Hillary On Hot Mic: Ed Sullivan, Downton Abbey, And Media Treating Trump Like "Candy By The Bushel"

"Man, you guys cannot stop talking about him."

SPRINGFIELD, Ill. — On a makeshift television set here inside Springfield's Old State Capitol building, during the taping of a town hall hosted by MSNBC, Hillary Clinton and Chris Matthews were just wrapping up a segment on the state of the race. The crew cut for commercial. Downstairs, reporters watched from another room.

Suddenly, the tiny screen in the press file came back to life.

There they were — Clinton and Matthews, chatting it up as they waited for the next segment — unwittingly airing their idle small-talk to reporters one floor below.

It was immediately clear that the subject at hand was Donald Trump.

Entries shown:
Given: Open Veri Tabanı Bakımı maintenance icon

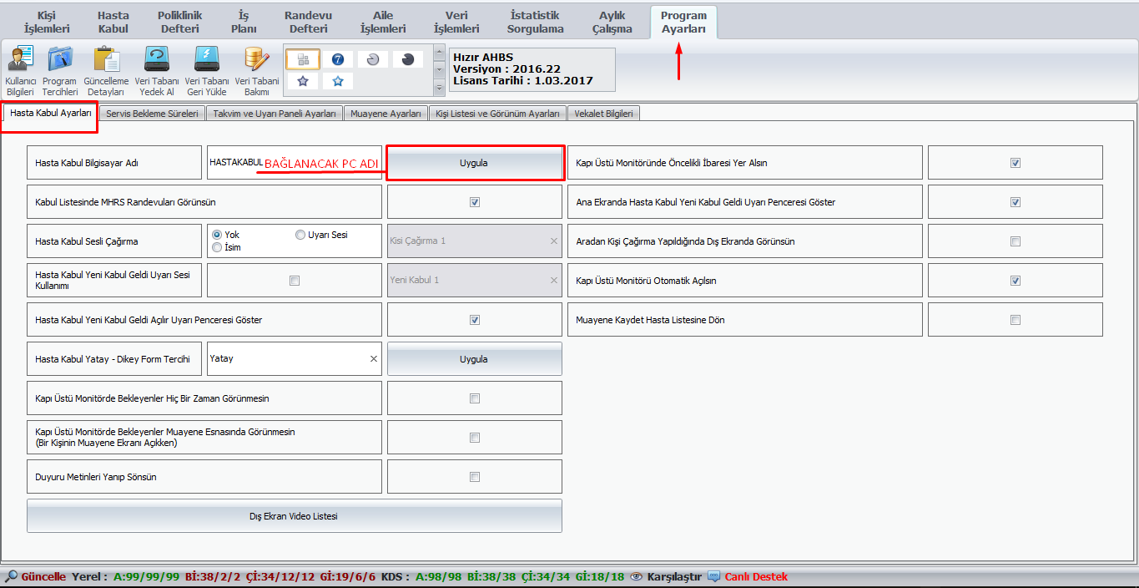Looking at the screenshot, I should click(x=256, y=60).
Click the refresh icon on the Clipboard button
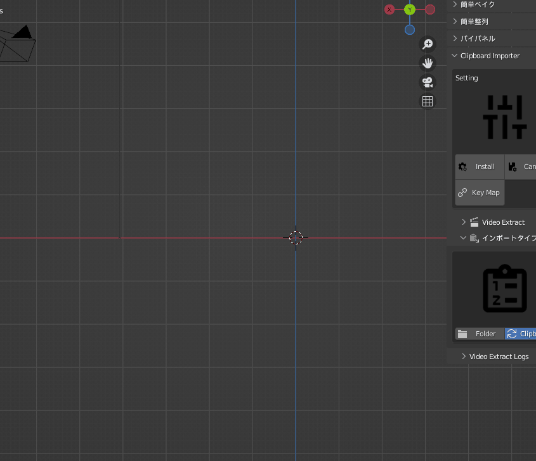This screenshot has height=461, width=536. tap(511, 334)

==

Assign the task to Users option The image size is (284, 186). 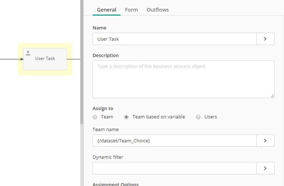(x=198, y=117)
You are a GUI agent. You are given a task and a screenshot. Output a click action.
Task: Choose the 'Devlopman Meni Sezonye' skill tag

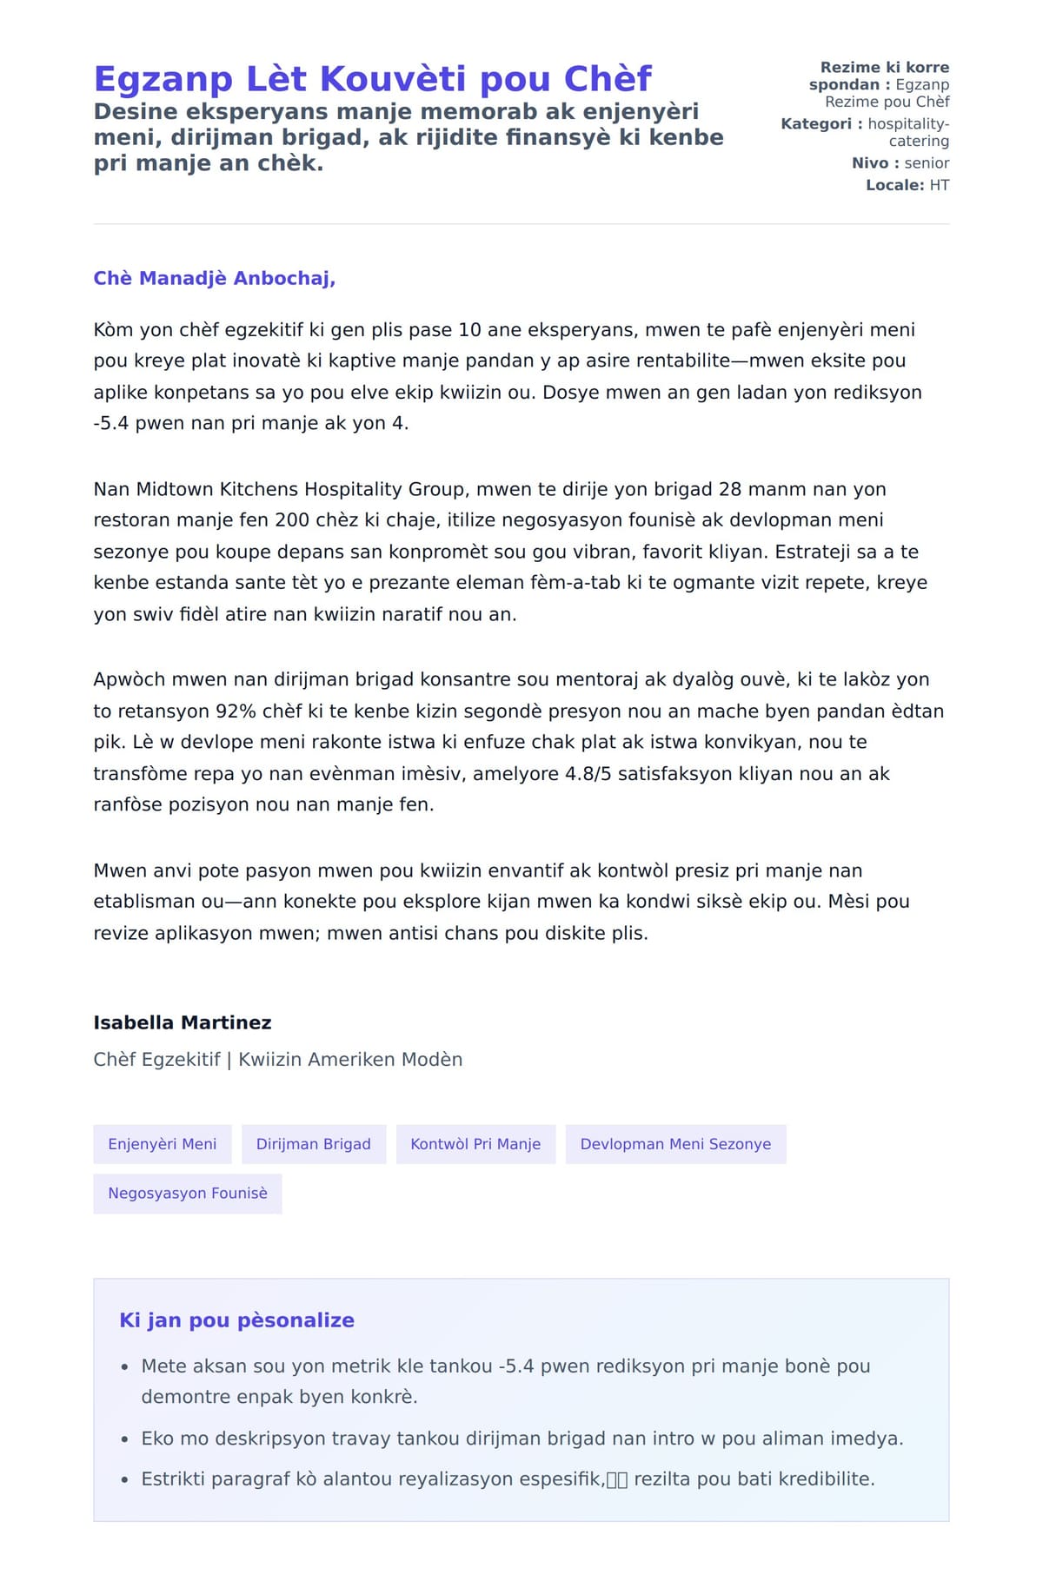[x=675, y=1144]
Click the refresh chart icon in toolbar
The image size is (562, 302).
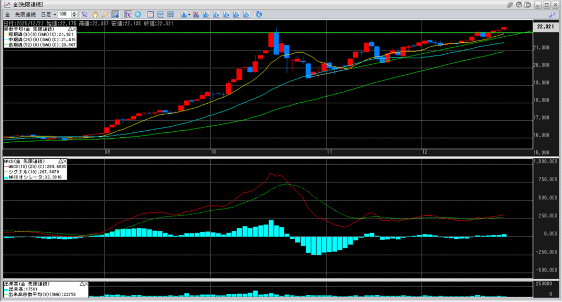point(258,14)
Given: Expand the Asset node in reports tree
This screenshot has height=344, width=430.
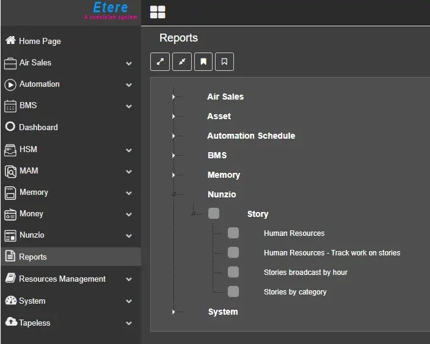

Goal of the exercise:
Rewrite the Clinton hot-mic article from "Suddenly, the tiny" up to and including "one floor below.", changing "small-talk" to "chatter". None of the entries has any bearing on what follows.

Result of this task:
Suddenly, the tiny screen in the press file came back to life.

There they were — Clinton and Matthews, chatting it up as they waited for the next segment — unwittingly airing their idle chatter to reporters one floor below.